WORK ITEM> What needs transcribing is the line with "The height and" and every line after it to the end of the records, exactly and alone, with no pictures.

DATA EXTRACT>
····················

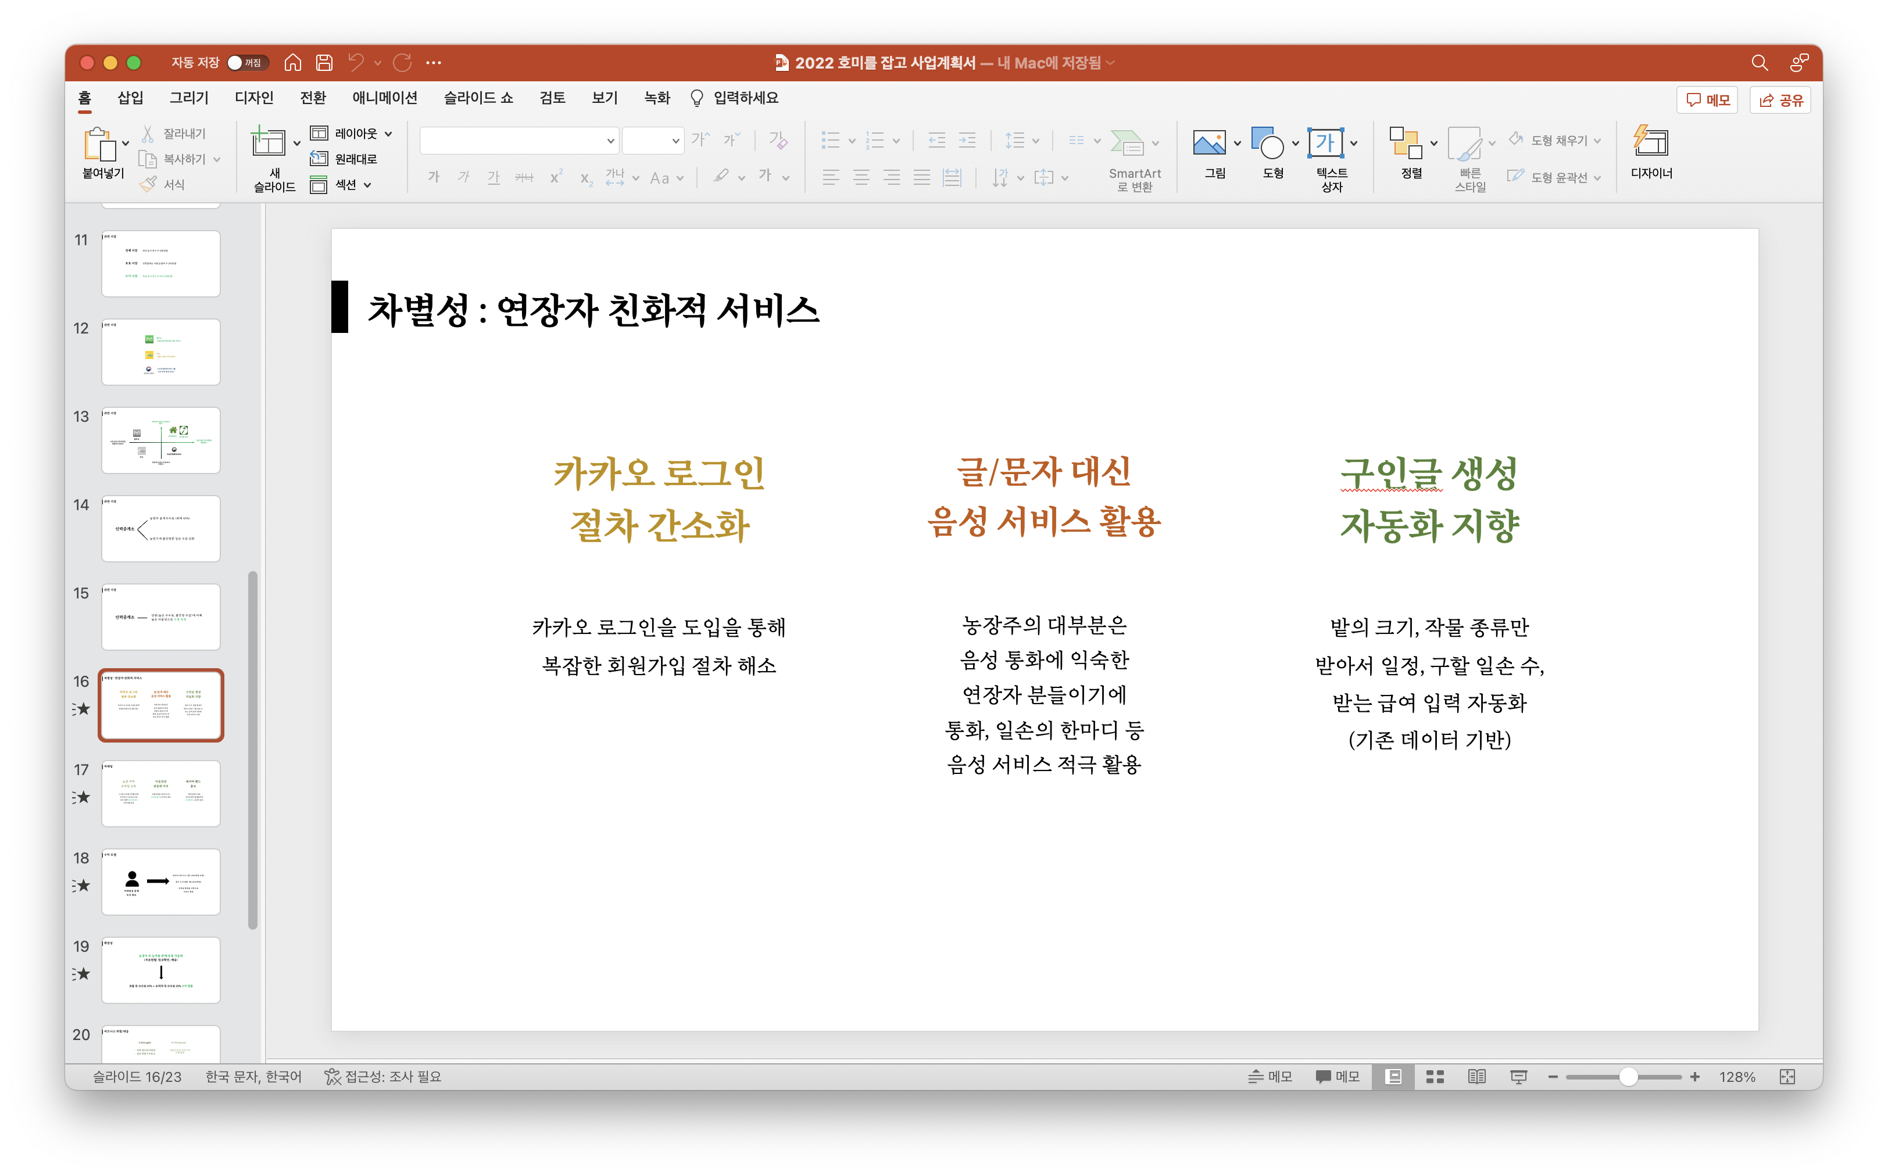
Task: Click the Share (공유) button
Action: [1781, 100]
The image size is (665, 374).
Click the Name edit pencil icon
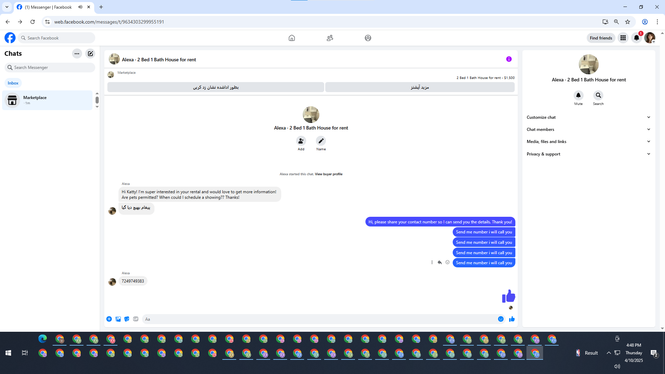click(x=321, y=141)
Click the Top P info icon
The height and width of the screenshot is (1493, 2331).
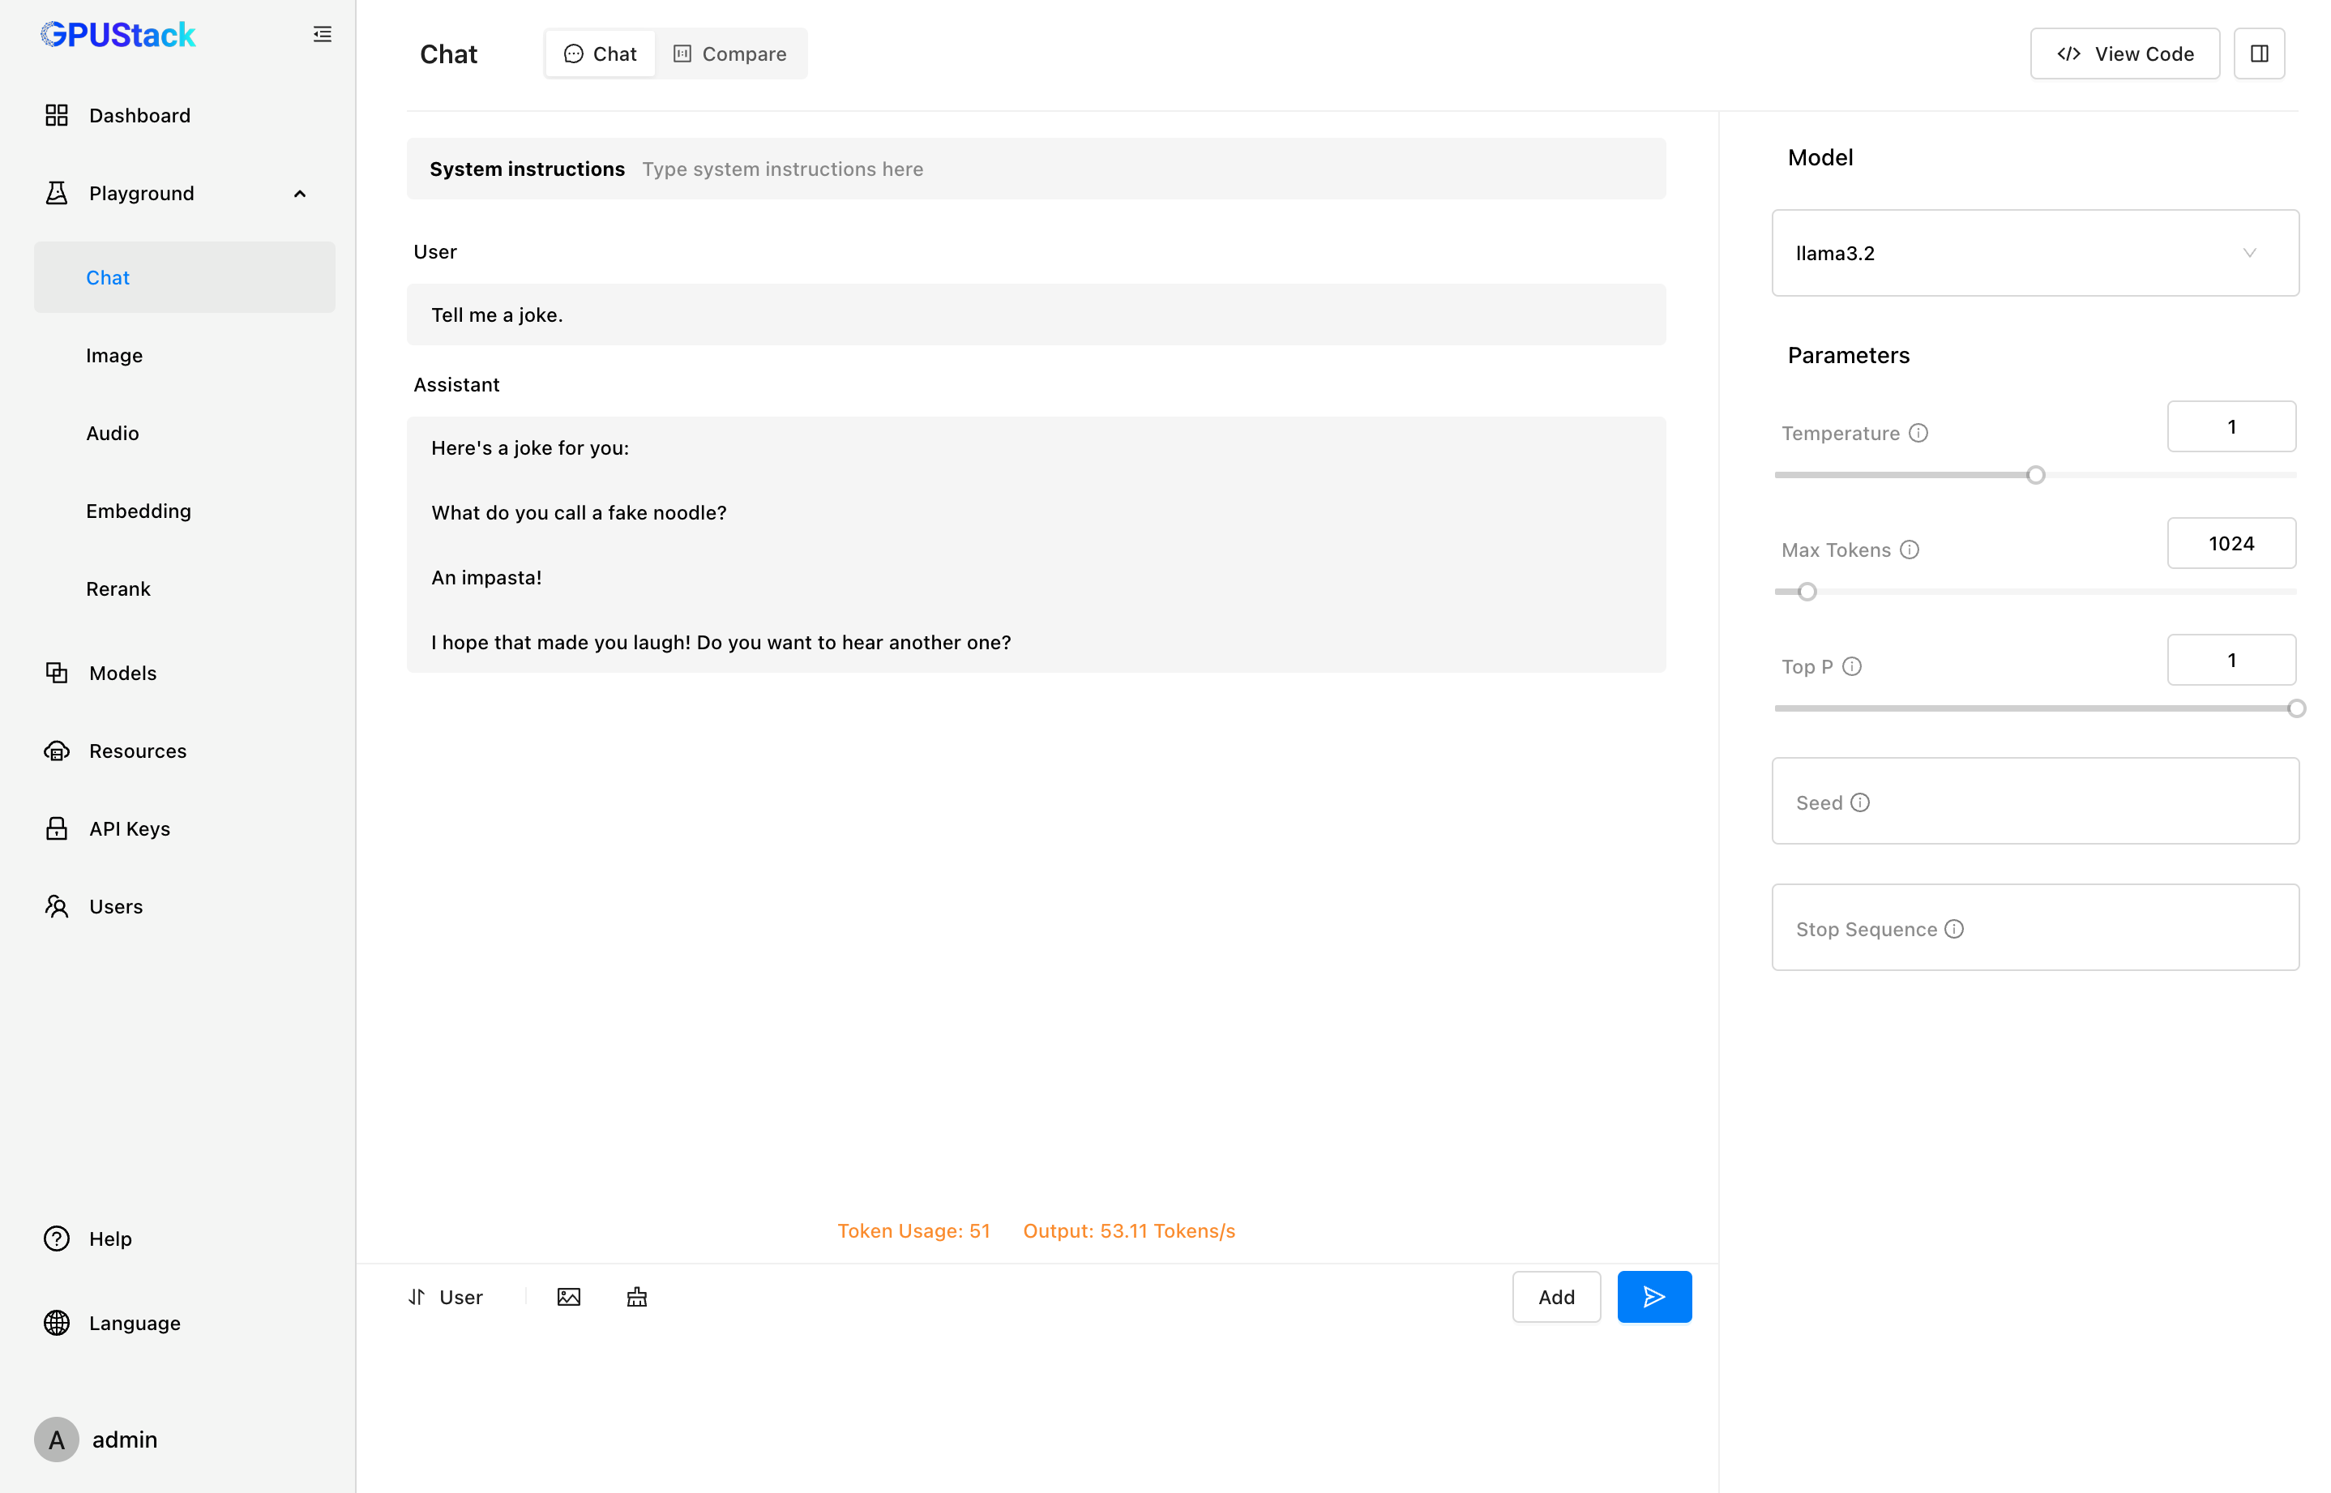(1851, 667)

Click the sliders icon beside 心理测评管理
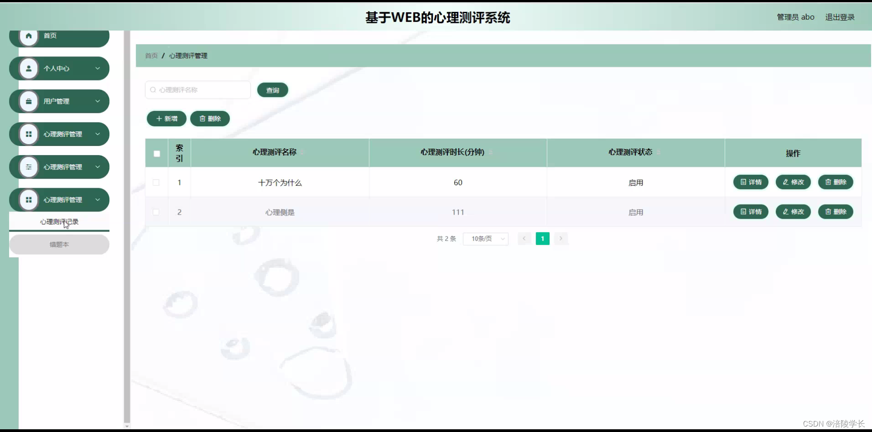pos(29,167)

····················

ANSWER TO THIS PROBLEM>
The height and width of the screenshot is (1493, 2331).
(1851, 667)

Click the sliders icon beside 心理测评管理
pos(29,167)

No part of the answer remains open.